» WHAT YOU WILL DO:
Take the line that contains "The height and width of the screenshot is (596, 1553)." and every line below it to the end of the entries, and give them again exactly, leaving out any pictures.
#####
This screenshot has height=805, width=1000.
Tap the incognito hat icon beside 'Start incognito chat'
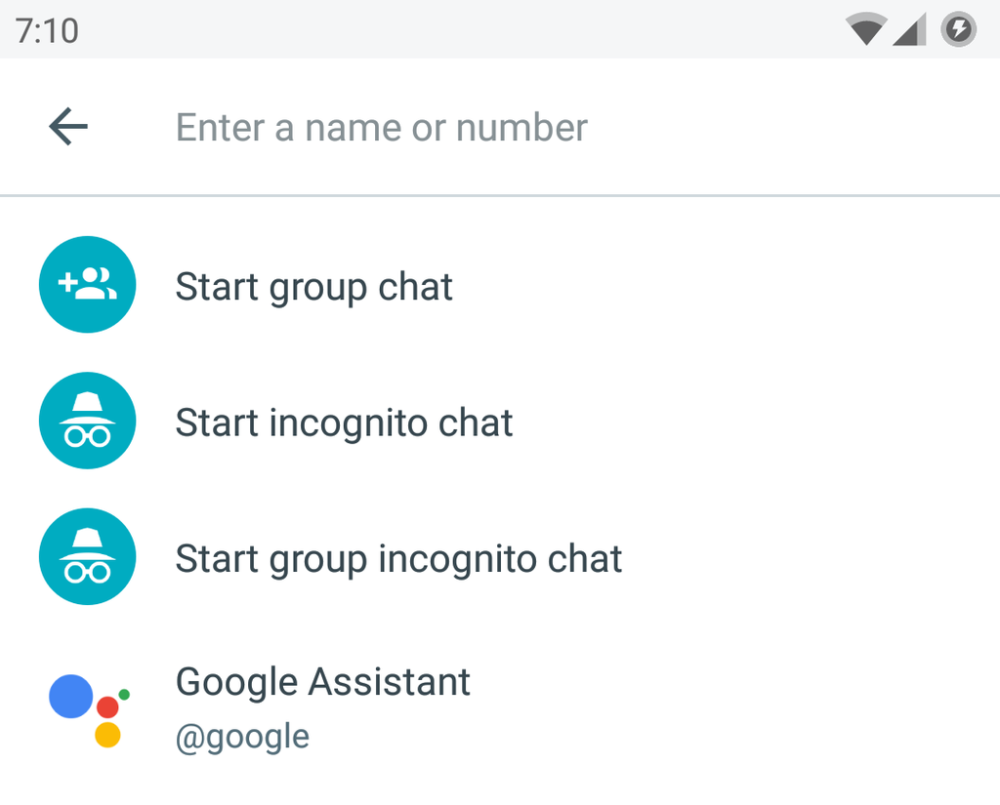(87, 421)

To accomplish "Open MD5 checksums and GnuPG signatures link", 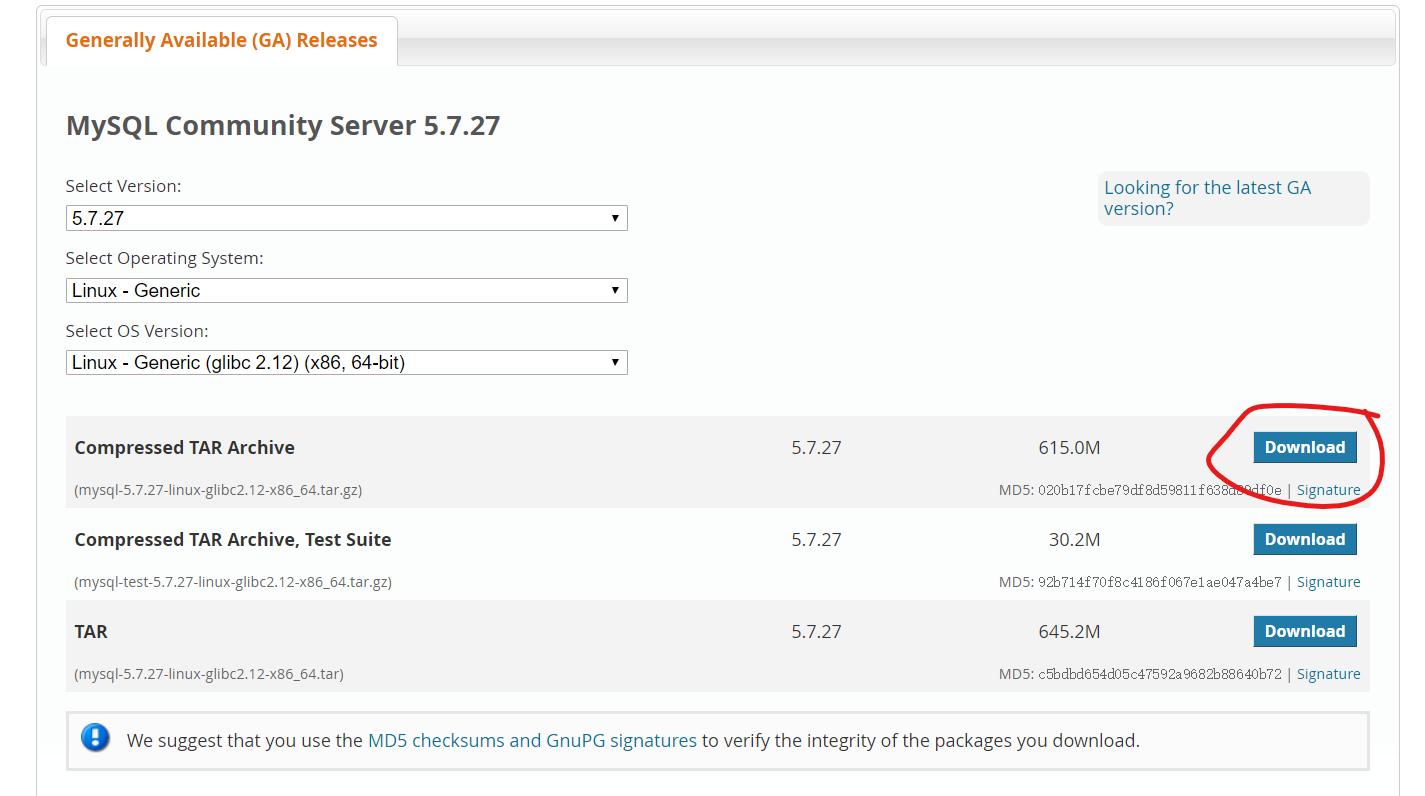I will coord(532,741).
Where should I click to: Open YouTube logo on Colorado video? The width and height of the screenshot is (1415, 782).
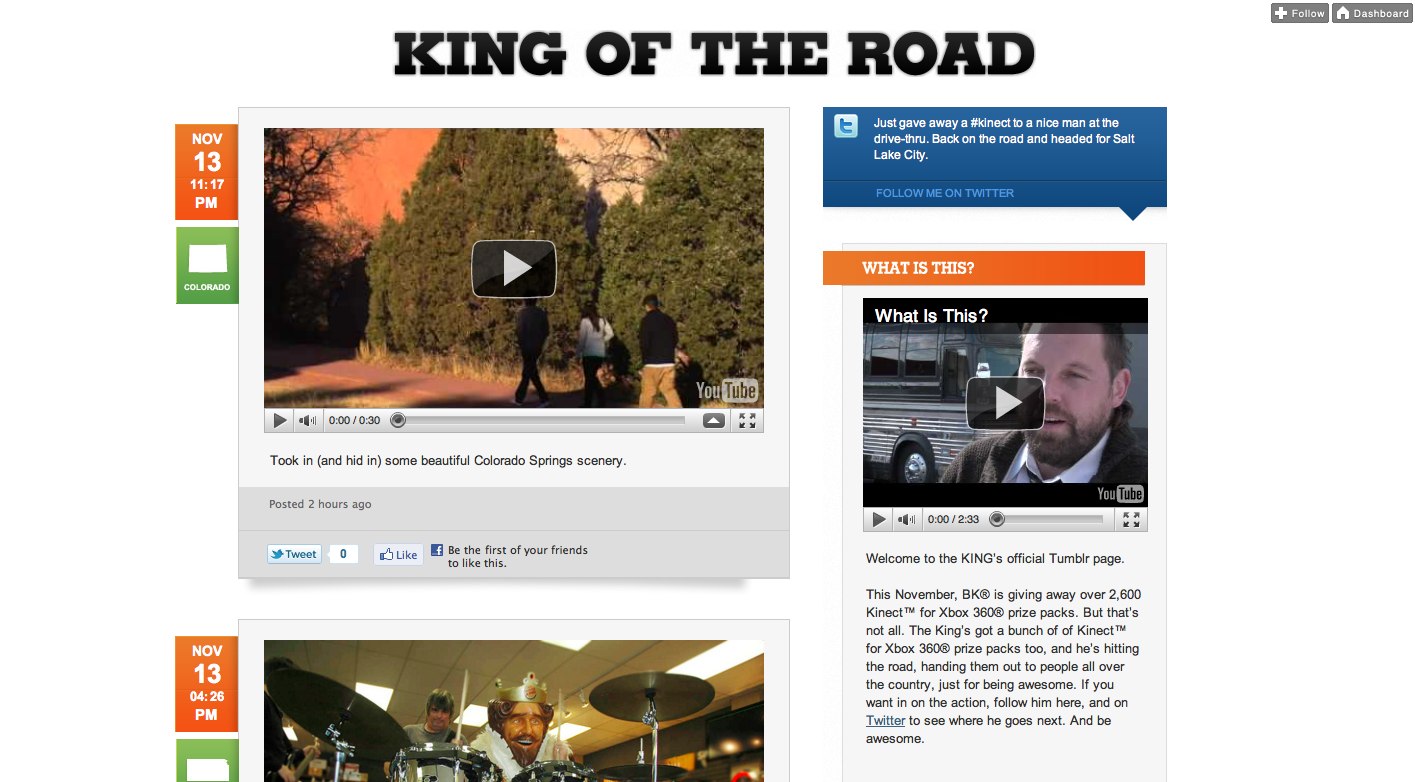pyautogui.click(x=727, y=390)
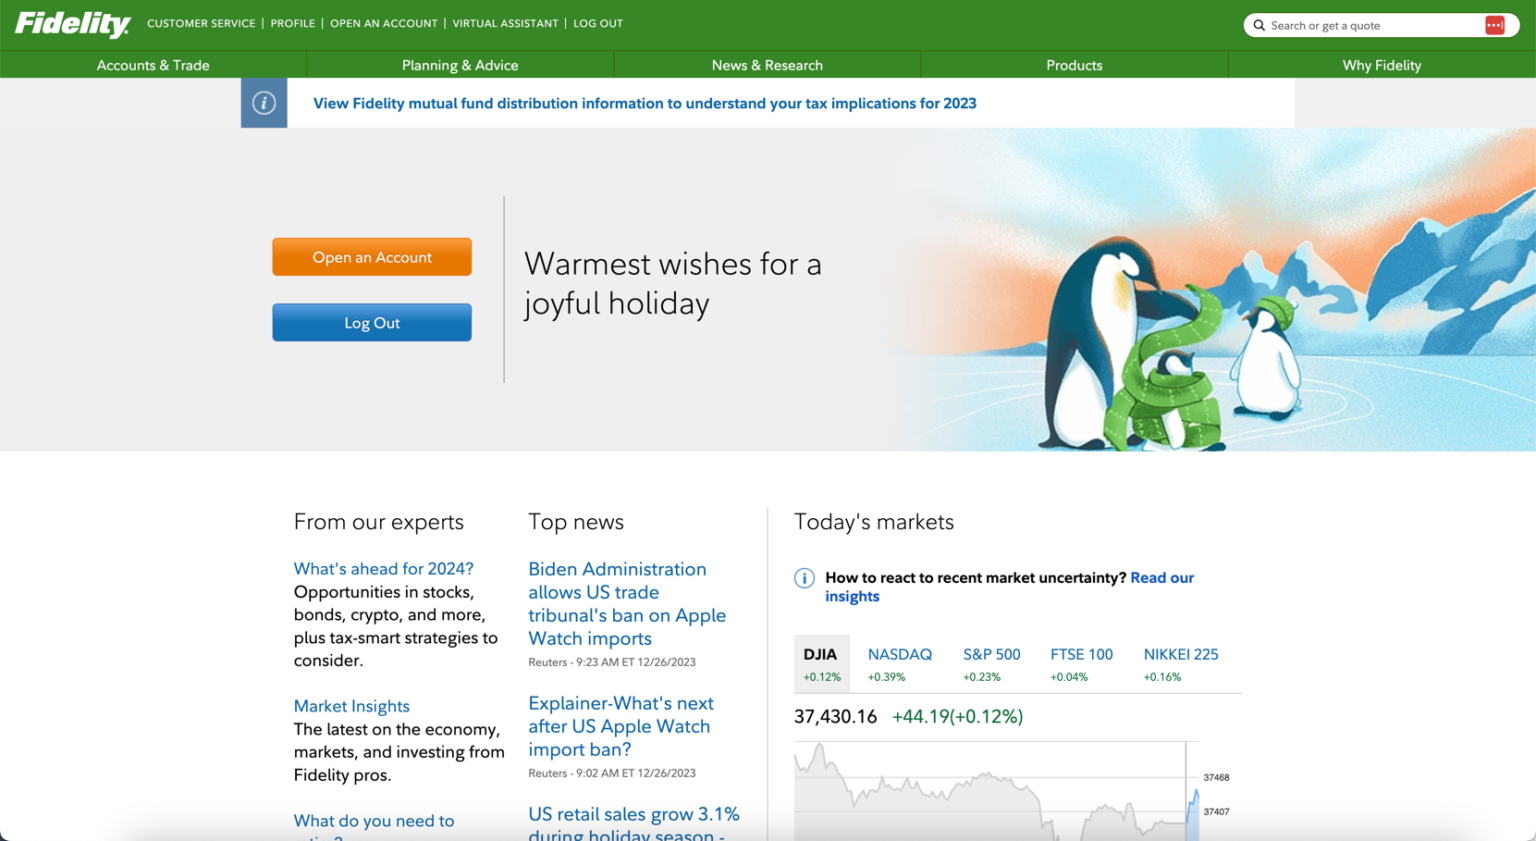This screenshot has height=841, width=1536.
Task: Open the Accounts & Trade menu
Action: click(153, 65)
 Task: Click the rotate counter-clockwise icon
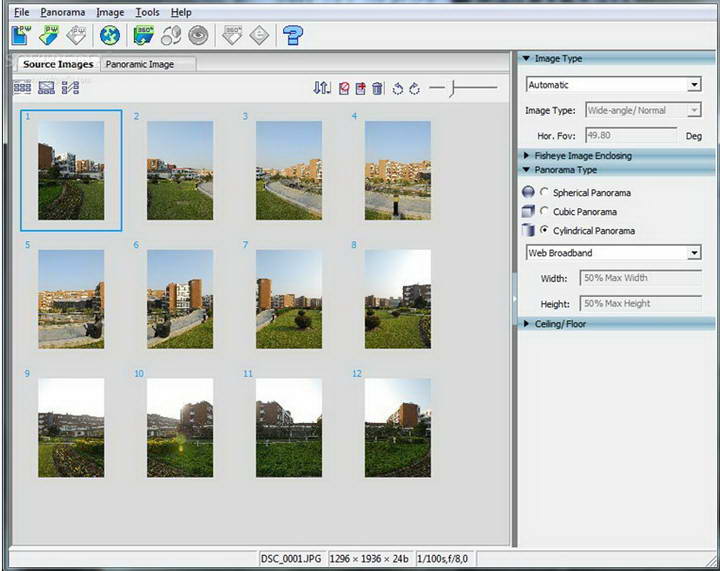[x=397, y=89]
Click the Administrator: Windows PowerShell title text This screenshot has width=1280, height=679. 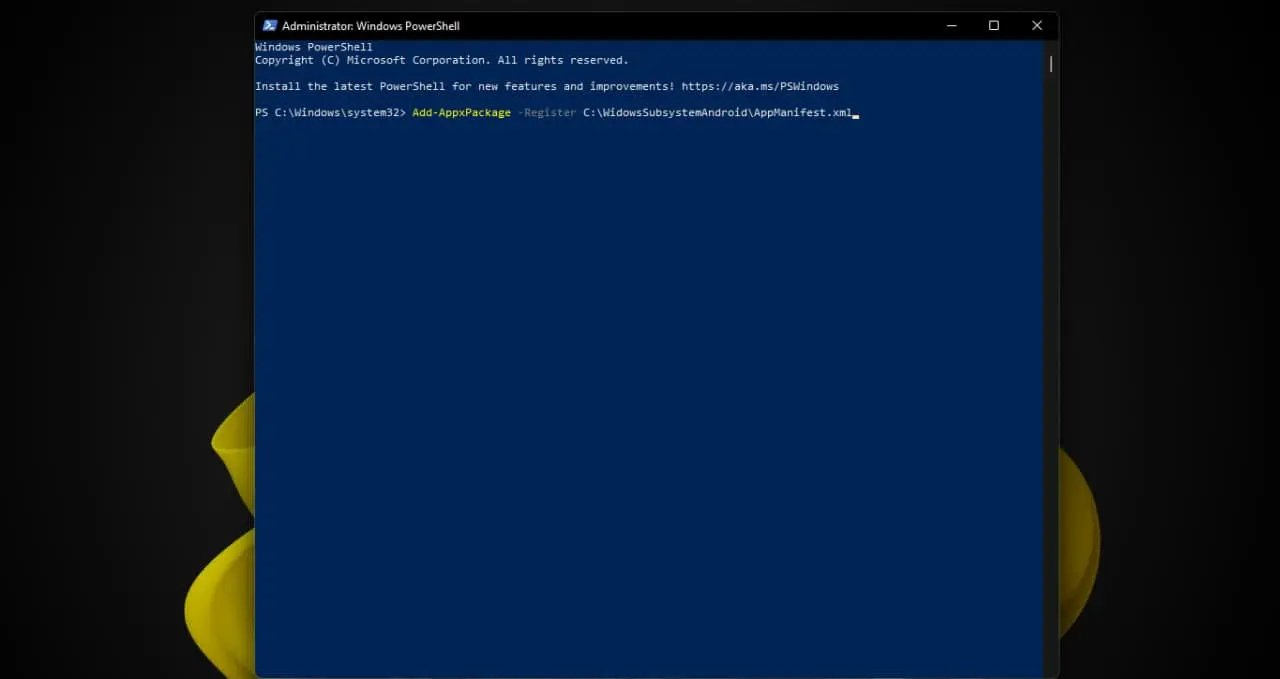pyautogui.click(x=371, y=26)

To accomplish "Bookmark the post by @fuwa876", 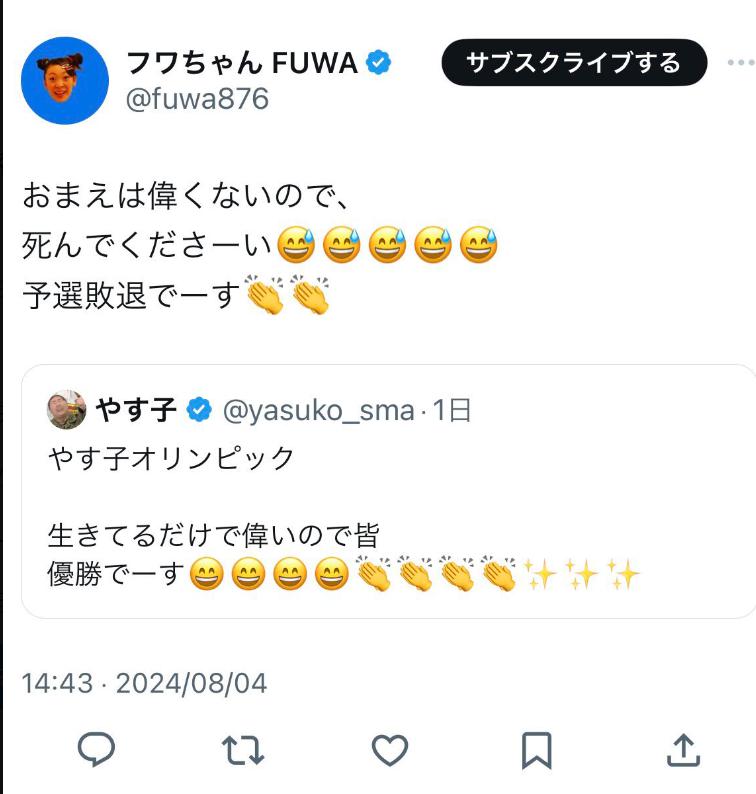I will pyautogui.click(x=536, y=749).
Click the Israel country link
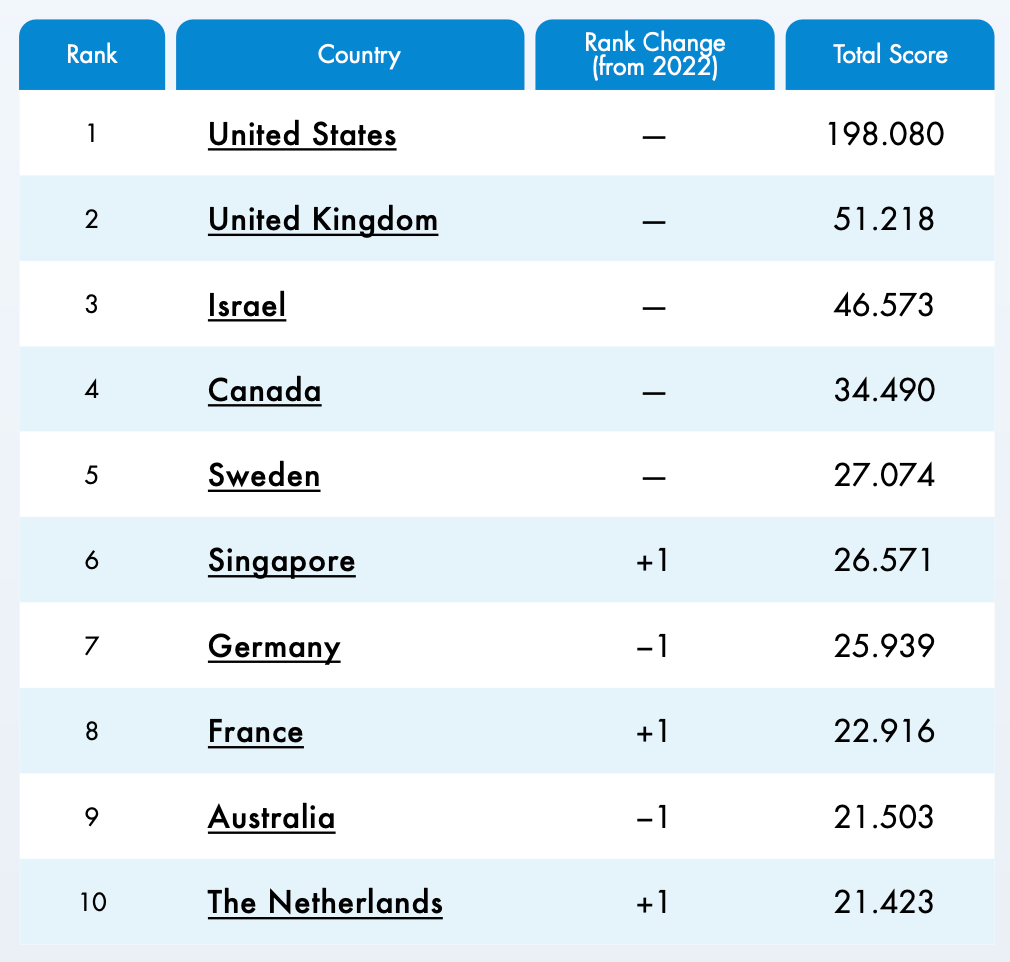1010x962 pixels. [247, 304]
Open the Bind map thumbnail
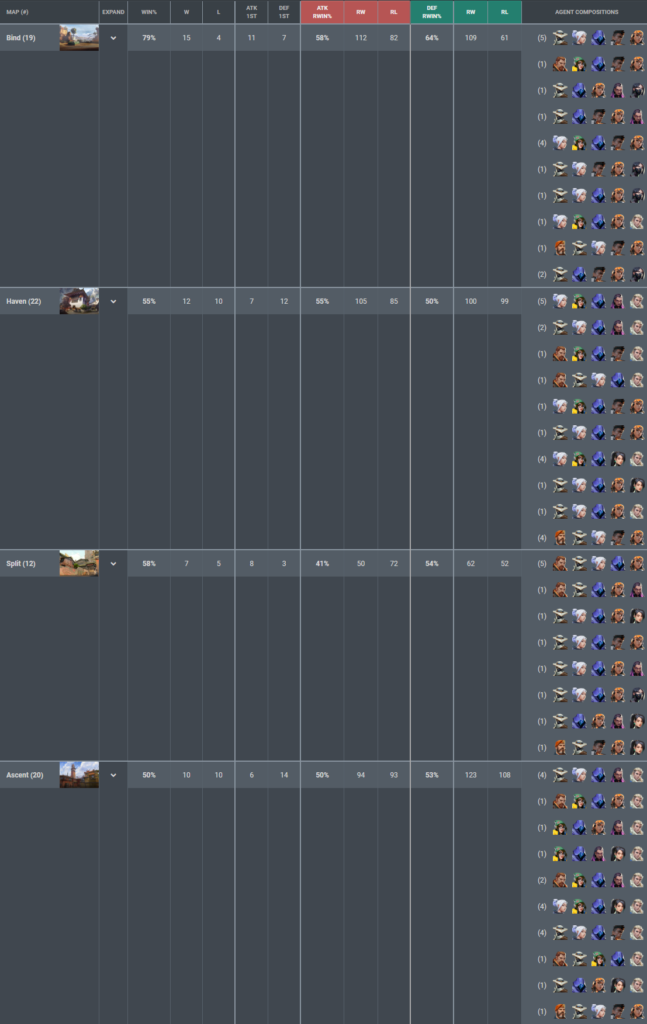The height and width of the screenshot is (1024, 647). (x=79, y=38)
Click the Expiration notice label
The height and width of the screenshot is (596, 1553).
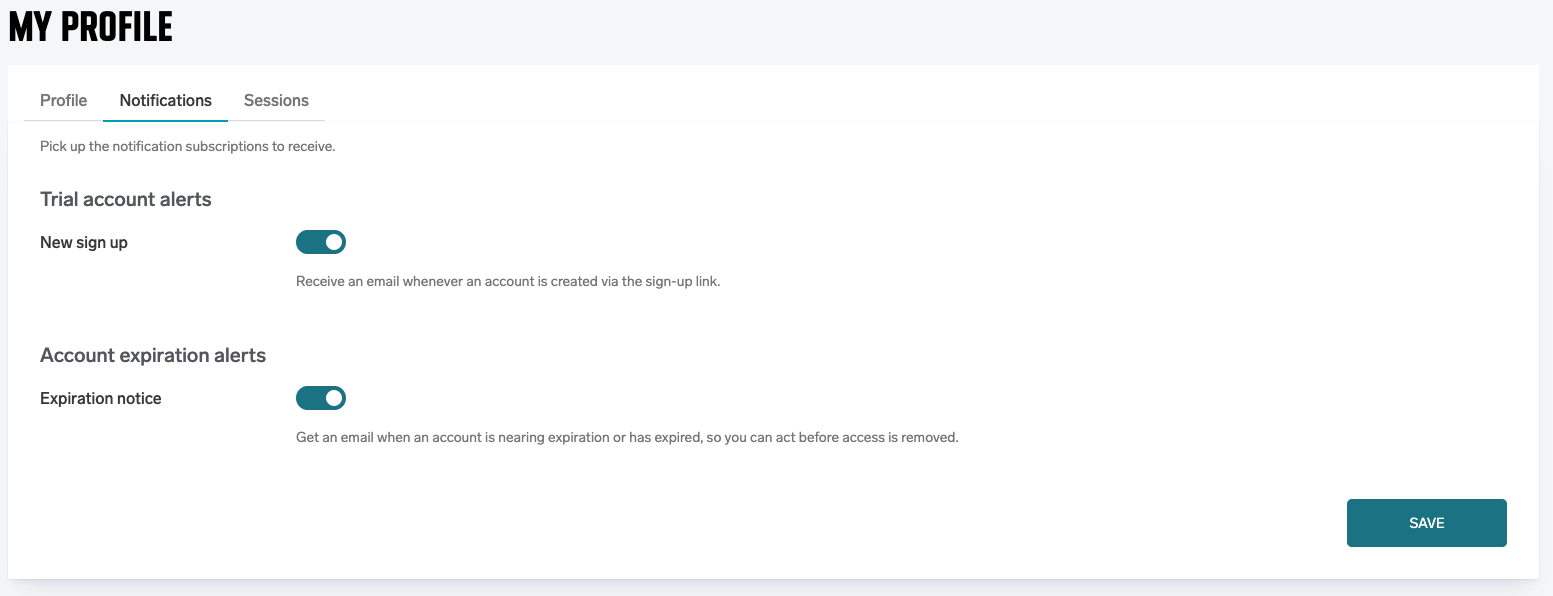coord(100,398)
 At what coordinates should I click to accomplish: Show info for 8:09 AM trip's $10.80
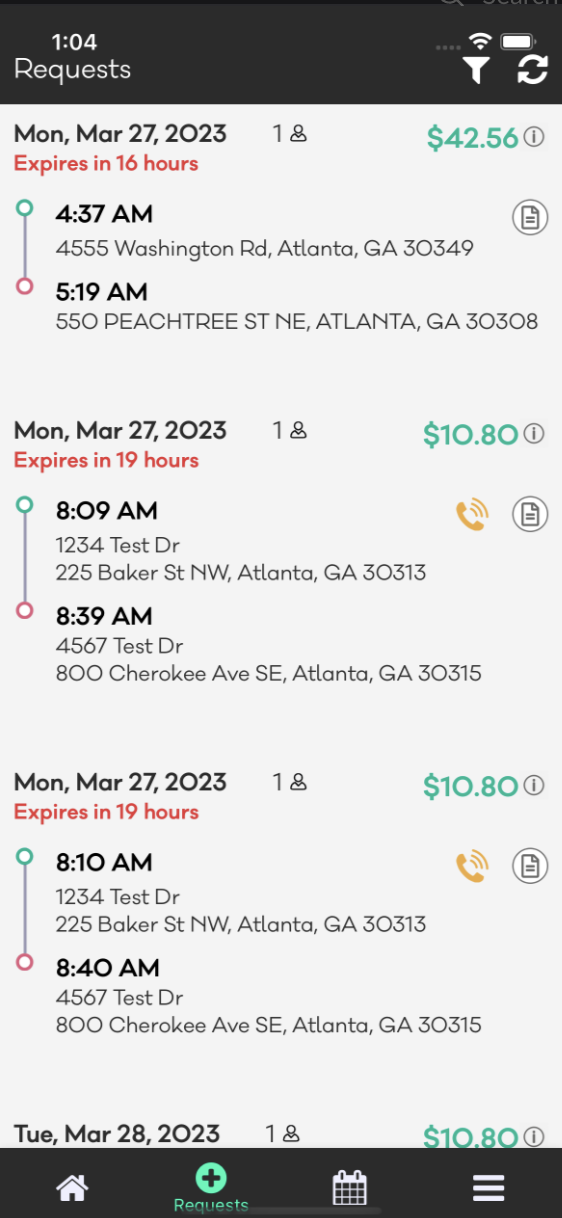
#####
» EXERCISE SOLUTION:
The height and width of the screenshot is (596, 1553).
coord(100,398)
 At what coordinates should I click to accomplish: Show info for 8:09 AM trip's $10.80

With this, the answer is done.